* Passage
◇ ◇ ◇ ◇ ◇ ◇ ◇

Pharmaceutically acceptable organic or inorganic excipients
suitable for non-parenteral administration which do not
deleteriously react with nucleic acids can be used.
[0132] Suitable pharmaceutically acceptable excipients include, but
are not limited to, water, salt solutions, alcohol, polyethylene
glycols, gelatin, lactose, amylose, magnesium stearate, talc,
silicic acid, viscous paraffin, hydroxymethylcellulose,
polyvinylpyrrolidone and the like.
[0133] Other Components
[0134] The compositions of the present invention may additionally
contain other adjunct components conventionally found in
pharmaceutical compositions, at their art-established usage levels.
Thus, for example, the compositions may contain additional,
compatible, pharmaceutically-active materials such as, for example,
antipruritics, astringents, local anesthetics or anti-inflammatory
agents, or may contain additional materials useful in physically
formulating various dosage forms of the compositions of the present
invention, such as dyes, flavoring agents, preservatives,
antioxidants, opacifiers, thickening agents and stabilizers.
However, such materials, when added, should not unduly interfere
with the biological activities of the components of the
compositions of the present invention. The formulations can be
sterilized and, if desired, mixed with auxiliary agents, e.g.,
lubricants, preservatives, stabilizers, wetting agents,
emulsifiers, salts for influencing osmotic pressure, buffers,
colorings, flavorings and/or aromatic substances and the like which
do not deleteriously interact with the nucleic acid(s) of the
formulation.
[0135] Aqueous suspensions may contain substances which increase
the viscosity of the suspension including, for example, sodium
carboxymethylcellulose, sorbitol and/or dextran. The suspension may
also contain stabilizers.
[0136] Certain embodiments of the invention provide pharmaceutical
compositions containing (a) one or more antisense compounds and (b)

◇ ◇ ◇ ◇ ◇ ◇ ◇

* Collected data

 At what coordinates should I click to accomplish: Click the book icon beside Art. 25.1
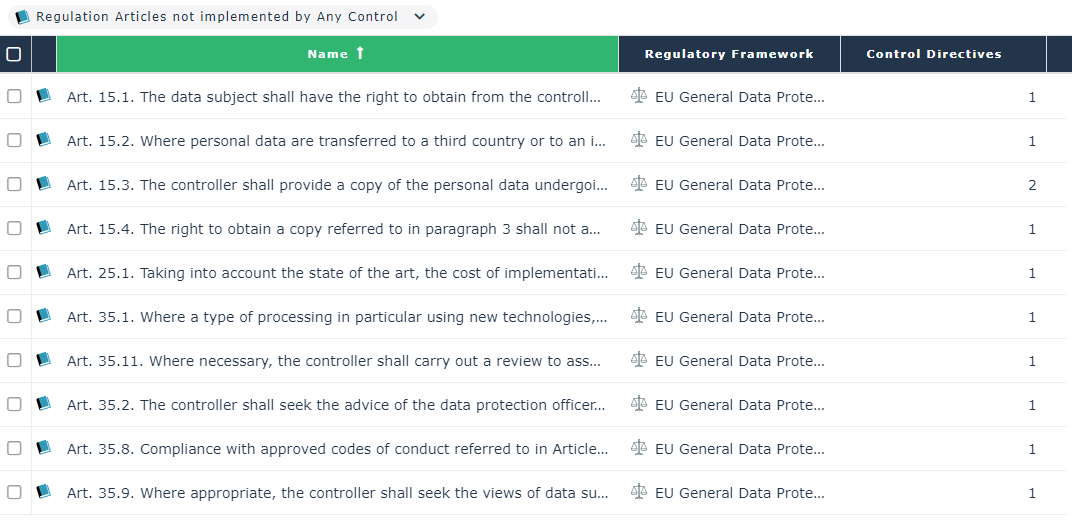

◇ ◇ ◇ ◇ ◇ ◇ ◇

In the passage on pharmaceutical excipients, which substances are named as increasing the viscosity of aqueous suspensions?

* Exercise response
Sodium carboxymethylcellulose, sorbitol and/or dextran.